Studio album by Chara
- Released: October 10, 1994
- Recorded: 1994
- Genre: J-pop Synthpop Alternative pop
- Length: 48:48
- Label: Epic/Sony Records

Chara chronology
| Violet Blue (1993) | Happy Toy (1994) | Chara the Best Baby Baby Baby XXX (1995) |

= Happy Toy =

Happy Toy (ハッピー・トイ, Happī Toi) is the fourth studio album by Chara, which was released on October 10, 1994. It debuted at #4 on the Japanese Oricon album charts, and charted in the top 200 for 7 weeks. It eventually sold 145,000 copies.

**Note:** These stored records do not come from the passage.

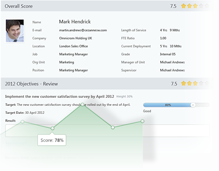Click the Score: 78% tooltip
This screenshot has width=219, height=171.
(52, 140)
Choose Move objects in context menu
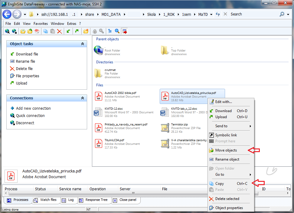 (226, 150)
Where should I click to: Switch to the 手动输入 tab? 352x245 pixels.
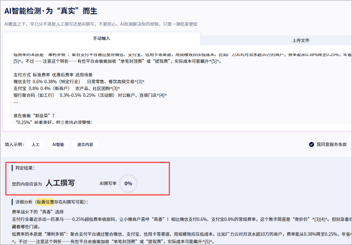click(x=101, y=39)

Two singles were released from the album: Tsumibukaku Aishite yo (罪深く愛してよ, Love Me Guiltily) in May, and Atashi Nande Dakishimetai n darou? (あたしなんで抱きしめたいんだろう?, Why Do I Wanna Hug Him?) in September. Tsumibukaku Aishite yo, despite not having any tie-up like her former popular singles, reached #55 on the singles charts and sold more than these singles. Atashi Nande Dakishimetai n darou? was used in commercials for the Toyota Starlet. This single sold app. 38,000 copies, and has since become one of her signature songs.

==Track listing==

Note: translations are official translations, as written in the album booklet. More accurate translations are listed in brackets.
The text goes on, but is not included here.